## Textauszug
Ob Schröder und Frankreichs Staatschef Jacques Chirac deshalb gemeinsame Wege in der Industriepolitik finden, wird bezweifelt. Einen gemeinsamen Gegner haben sie aber schon ausgemacht: Die EU-Kommission, die in der Subventions- und Wettbewerbspolitik längst das Sagen hat. Brüssel müsse die „Deindustrialisierung“ Europas aufhalten, meinen Paris und Berlin, weil immer mehr Arbeitsplätze in Billiglohnländer abwandern.

Den Franzosen geht es aber in Wahrheit darum, ihre eigenen Unternehmen zu schützen. Anfangs waren auch die Briten bei der Industriepolitik-Initiative dabei. Doch inzwischen hat sich London abgesetzt: Das politische Gezerre um die Alstom-Sanierung mit der Milliarden-Hilfe des Staates hat bei den Engländern Kopfschütteln ausgelöst. „Altmodisches Denken", kommentiert Wirtschaftsministerin Patricia Hewitt.

## Erforderliche Aktion 1
Beantworten Sie anhand des Textauszugs zur Industriepolitik:
(a) Wen haben Schröder und Chirac als gemeinsamen Gegner ausgemacht?
(b) Weshalb muss Brüssel nach Ansicht von Paris und Berlin die „Deindustrialisierung“ Europas aufhalten?
(c) Welchen Kommentar gibt Wirtschaftsministerin Patricia Hewitt ab?
## Erforderliche Aktion 2
Verfassen Sie die Fortsetzung des Textauszugs zur europäischen Industriepolitik, beginnend nach dessen letztem Satz.
Die Datensätze werden für die Bearbeitung nicht benötigt.

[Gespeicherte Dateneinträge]
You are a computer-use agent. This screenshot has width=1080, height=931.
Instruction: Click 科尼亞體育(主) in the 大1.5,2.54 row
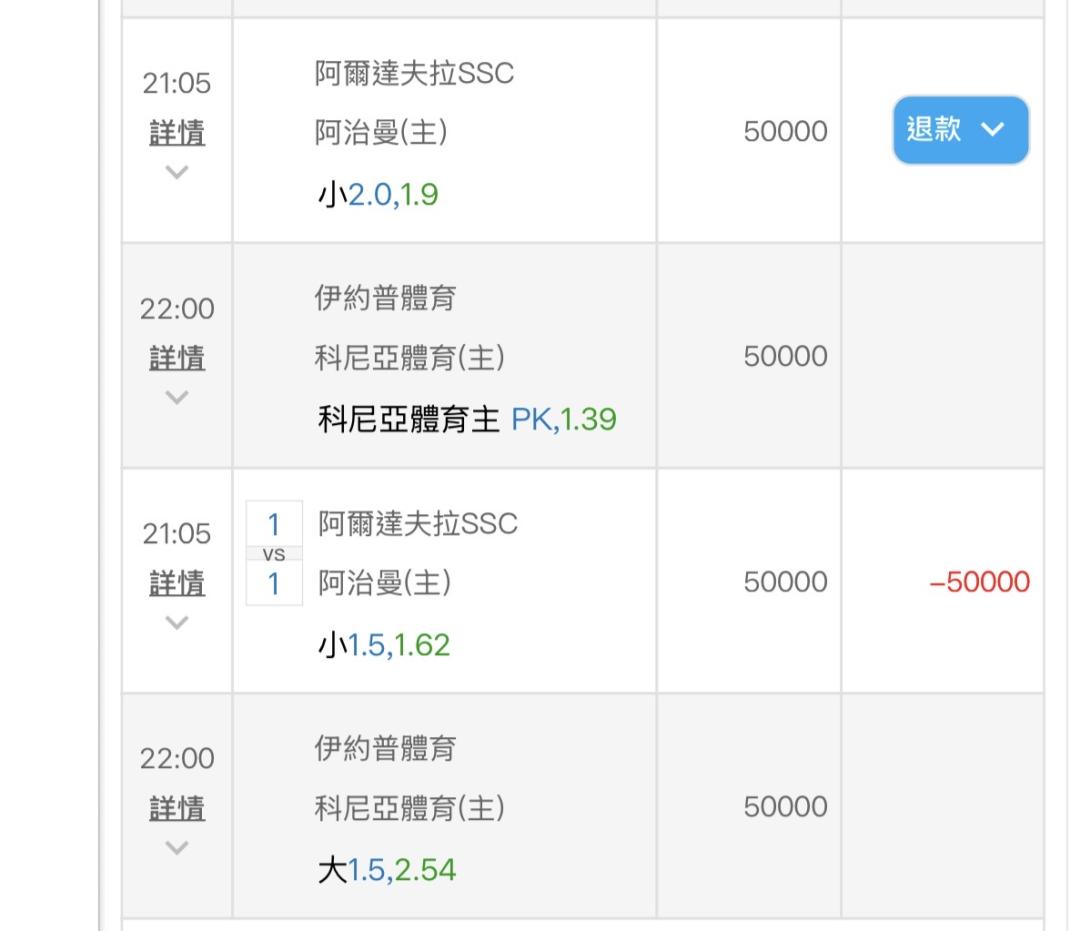(x=410, y=808)
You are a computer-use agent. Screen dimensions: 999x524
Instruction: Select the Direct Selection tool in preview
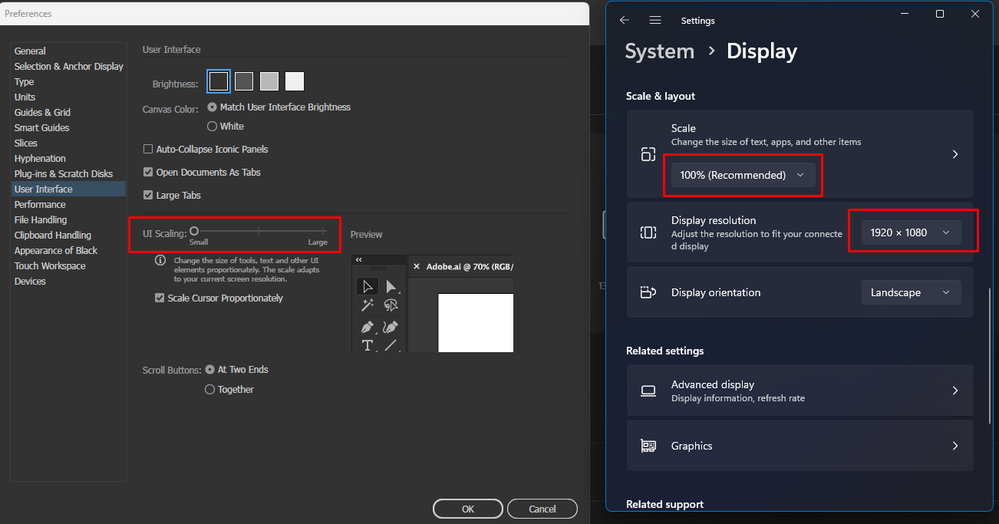click(391, 287)
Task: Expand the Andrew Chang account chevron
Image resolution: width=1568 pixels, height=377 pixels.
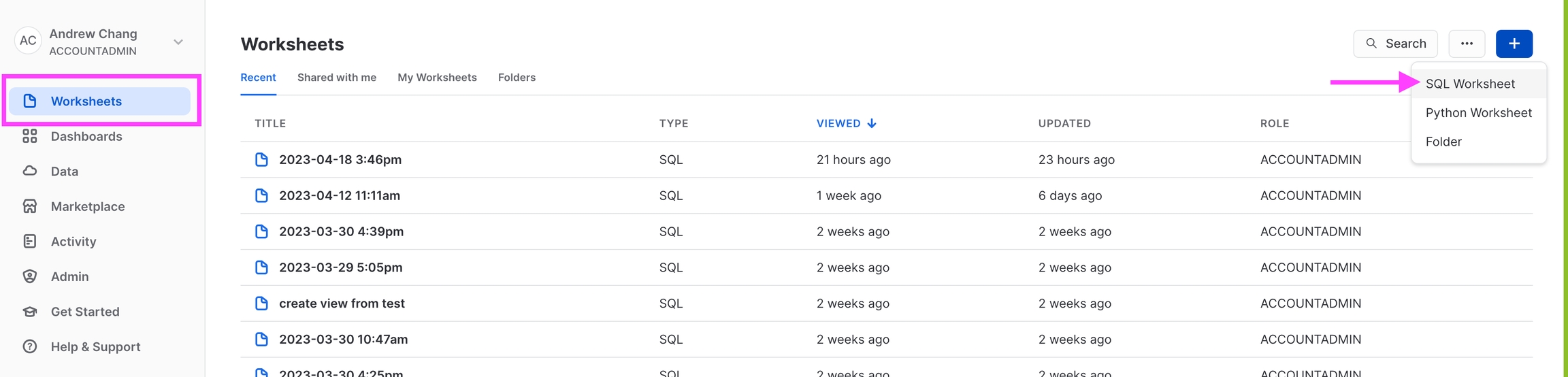Action: pos(178,42)
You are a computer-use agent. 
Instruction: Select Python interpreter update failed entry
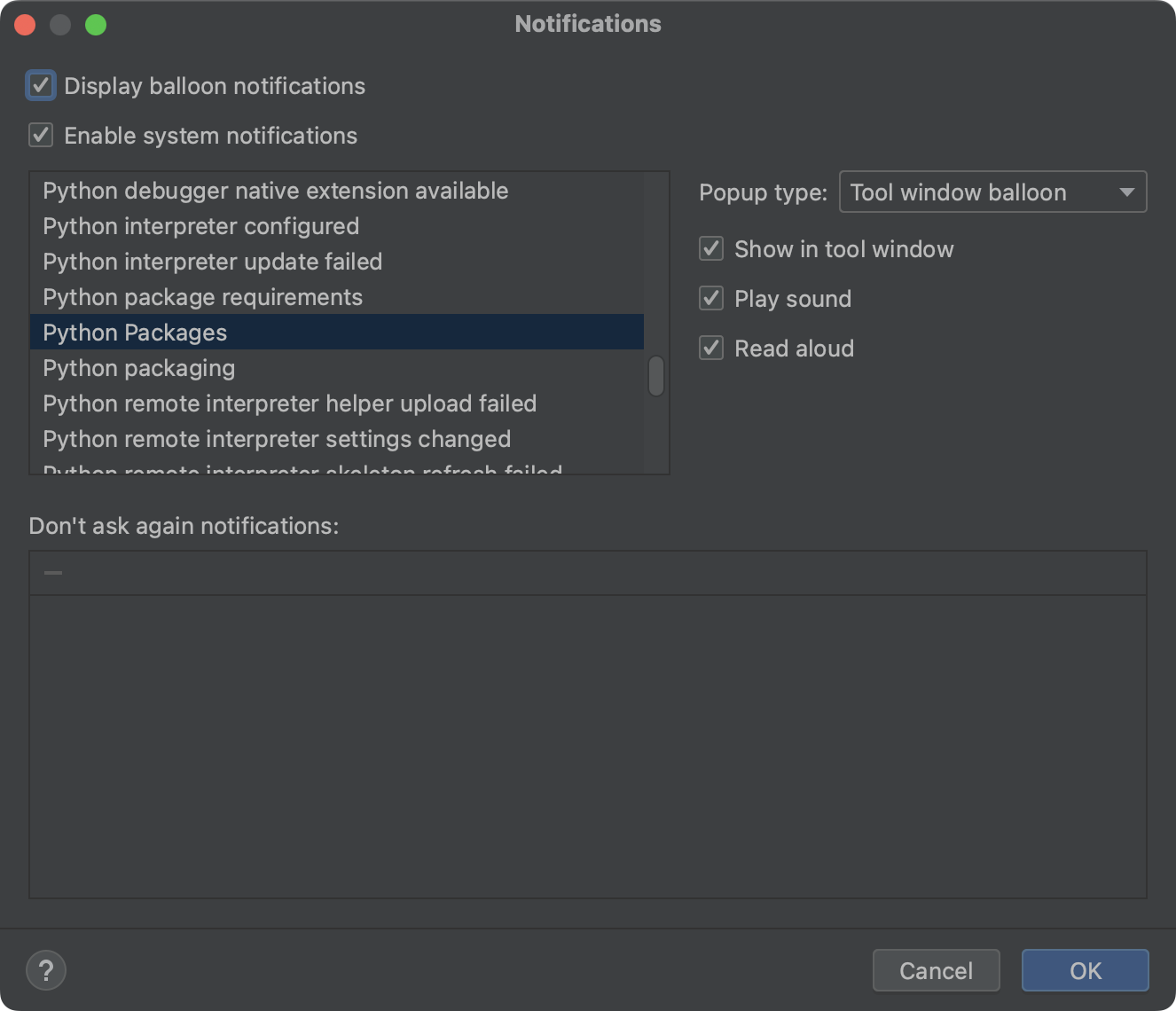click(212, 262)
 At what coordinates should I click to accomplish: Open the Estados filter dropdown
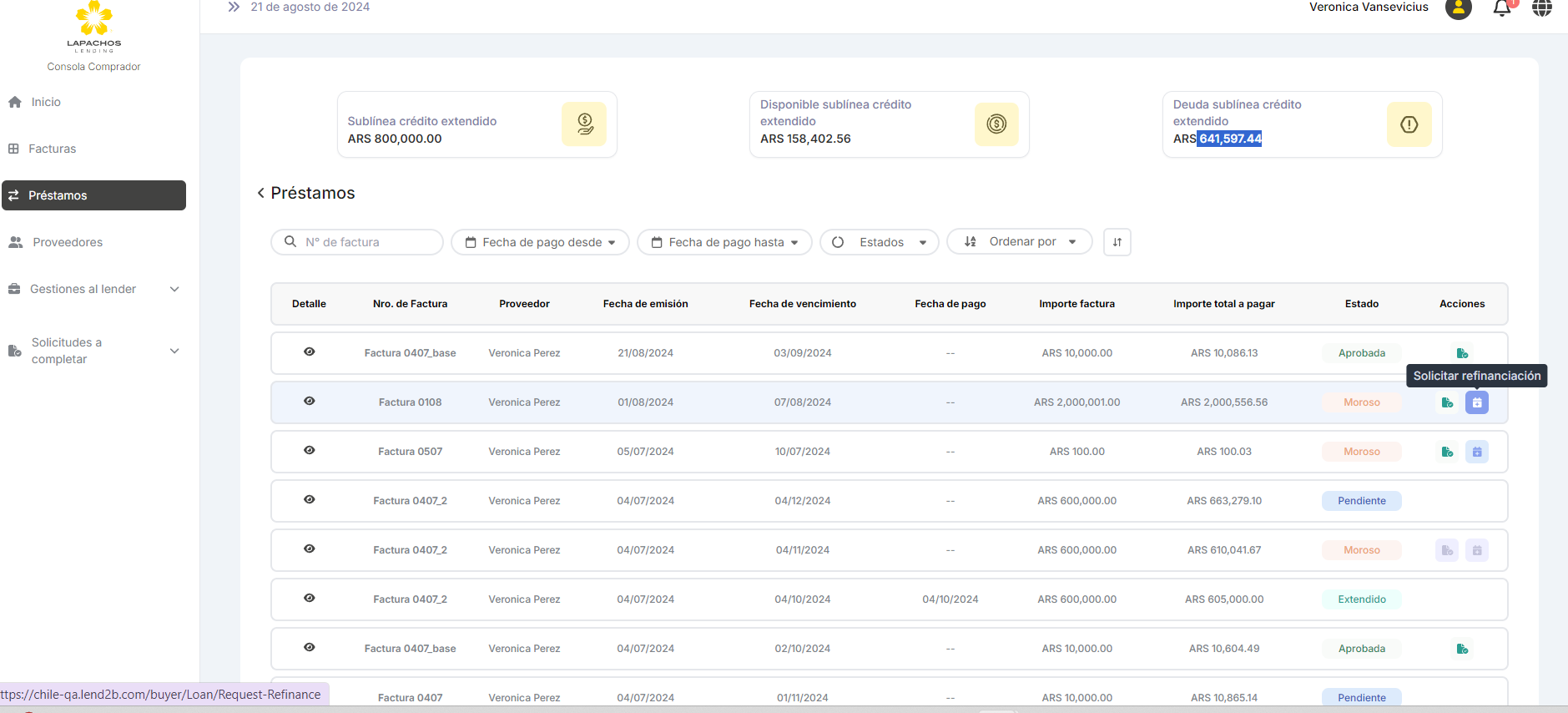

## Ergebnis 1
(a) Die EU-Kommission.
(b) Weil immer mehr Arbeitsplätze in Billiglohnländer abwandern.
(c) „Altmodisches Denken“.

## Ergebnis 2
Die Bundesregierung setzt weiter auf Paris. „Der Fall Aventis hat uns geärgert“, heißt es in Berliner Regierungskreisen, „aber es nutzt nichts, über die Franzosen zu schimpfen.“ Vor der Sommerpause soll es auf jeden Fall noch ein Treffen mit den Wirtschaftsministern geben. An diesem Montag sprechen nur Chirac und Schröder in Aachen. Dabei wird es auch um den von beiden gewünschten neuen Superkommissar in Brüssel gehen, der sich nicht nur um Wettbewerbsfragen, sondern auch um die Industriepolitik kümmern soll. Deutscher Wunschkandidat wäre der Erweiterungskommissar Günter Verheugen.

Dieser Versuch, die künftige Politik der Kommission zu beeinflussen, stößt dort auf massive Kritik. „Bevor Berlin und Paris von der Kommission Industriepolitik fordern“, sagte Haushaltskommissarin Michaele Schreyer, „sollen sie doch erst einmal die Beschlüsse von Lissabon umsetzen.“ Und die sehen vor, Europa bis 2010 zur wettbewerbsfähigsten Region der Welt zu machen. Zum Beispiel durch höhere Investitionen in Forschung und Bildung. Eine Politik der „nationalen Abschottung“ lehnt Schreyer ohnehin ab.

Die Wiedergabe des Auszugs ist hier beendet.